Since I'd never used surimi before, I hedged my bets on a bag of mixed Korean fish cakes (found in the frozen food section of our local Asian market). At first, I was intimidated--I had no idea how to use the pieces or even what, exactly, were in them. But then I figured, What the hell, why not?

I've been using them in a simple, quick soup that is both filling and delicious. It's very low in fat, sodium, and calories, and should* be good for every kind of low-carb or low-calorie diet.

  • 3 c. water with 1-2 beef bouillon cubes** OR 1 c. water and 2 c. low-sodium beef broth
  • 1 bag House Foods Tofu Shirataki noodles, angel hair-shaped
  • 1 c. fish cakes (surimi)
  • 1 green onion, chopped
  1. Drain and rinse Shirataki noodles. Bring water and beef bouillon/broth to a boil and add noodles. Cook for 3 minutes.
  2. Add fish cakes. Boil for at least two minutes or until fish cake is tender and heated through.
  3. Add green onion and boil for about one minute. Remove from heat and serve hot with Jasmine Pearl Green Tea.
Makes 2 main-dish servings or 4 side-dish servings.

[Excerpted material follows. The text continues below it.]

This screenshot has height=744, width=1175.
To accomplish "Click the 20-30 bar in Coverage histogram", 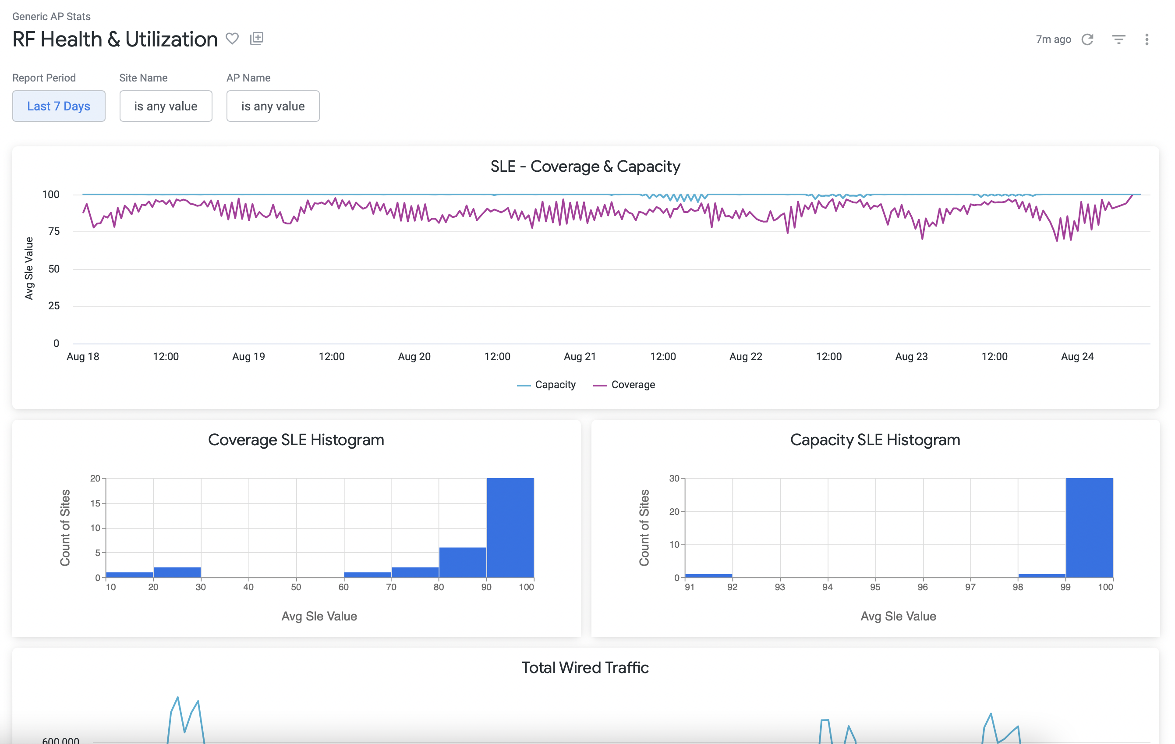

While I typically eat this by itself, a small bowl would be an excellent precursor to Merrie Teri Chicken and Sesame-Ginger Green Beans. Top the meal off with Green Tea Meringue Cookies or Hapa-Haupia Pudding (all recipes coming soon)!

*Please see our disclaimer.
**Make sure that your bouillon cubes are not made with sugar, evaporated cane juice, or corn syrup, high fructose or otherwise.